## EXERCISE PROMPT
Set down each line of the data below exactly.

───── PROVIDED DATA ─────

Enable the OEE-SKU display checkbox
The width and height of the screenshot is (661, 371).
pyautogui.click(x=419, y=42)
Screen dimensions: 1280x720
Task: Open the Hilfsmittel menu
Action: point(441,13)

─────

## RESPONSE FOR THIS EXERCISE
Enable the OEE-SKU display checkbox
The width and height of the screenshot is (661, 371).
pyautogui.click(x=419, y=42)
Screen dimensions: 1280x720
Task: Open the Hilfsmittel menu
Action: point(441,13)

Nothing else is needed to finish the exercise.